It's late summer. A freighter is mysteriously shipwrecked off the coast of Japan. Another ship sent to investigate meets the same fate. A fishing boat is destroyed. Fishermen report the almost complete vanishing of fish from the sea. An enormous monster is sighted in a storm that results in the destruction of a fishing village. Before long, that same monster begins to terrorize Tokyo, rampaging through its streets and causing destruction on a scale that feels all too familiar. It's Godzilla, a prehistoric, seaborne lizard grown to gargantuan size by underwater hydrogen bomb testing. Nothing seems to stop it or even slow it down.

I mean, the film really needs no introduction, though, does it? It's Godzillathe classic kaiju flick. Whatever you might think about the film's greater themes: of nuclear terror, the environmental impact of nuclear weapons, the trauma of the atomic bombings, or the responsibility of science in creating weapons of mass destruction, Godzilla is ultimately a classic monster movie, promising lots of great special effects.
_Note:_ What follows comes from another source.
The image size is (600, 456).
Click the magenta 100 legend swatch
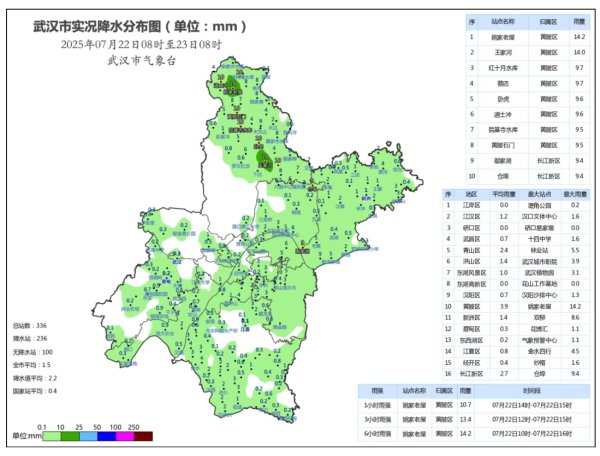tap(123, 436)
Director Ishirō Honda's tightly edited disaster drama has everything a popcorn-munching moviegoer could love, even as he repeatedly evokes the destruction of Hiroshima and the death and dismay of the aftermath.
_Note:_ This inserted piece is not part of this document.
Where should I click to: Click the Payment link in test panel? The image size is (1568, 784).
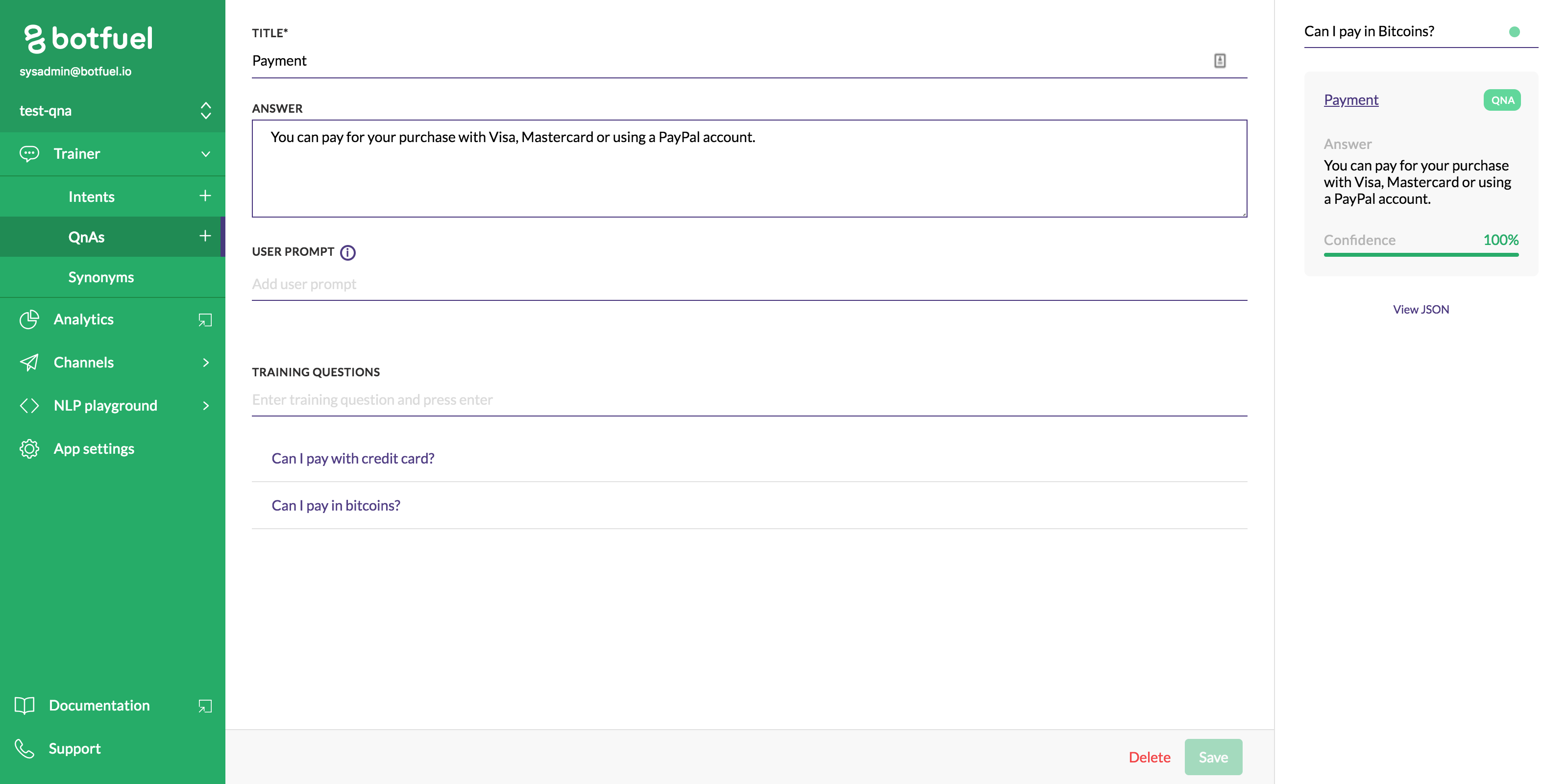click(1351, 100)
Godzilla wound up kicking off a whole franchise. Production company Toho took the film's smashing success and launched dozens of sequels and spinoffs, introducing new monsters, some of which became popular in their own right (like Mothra.) You can see its influence in America too, with movies like Jurassic Park paying direct homage to it. And of course, the entire kaiju genre, while predating Godzilla, still owes much to the King of the Monsters.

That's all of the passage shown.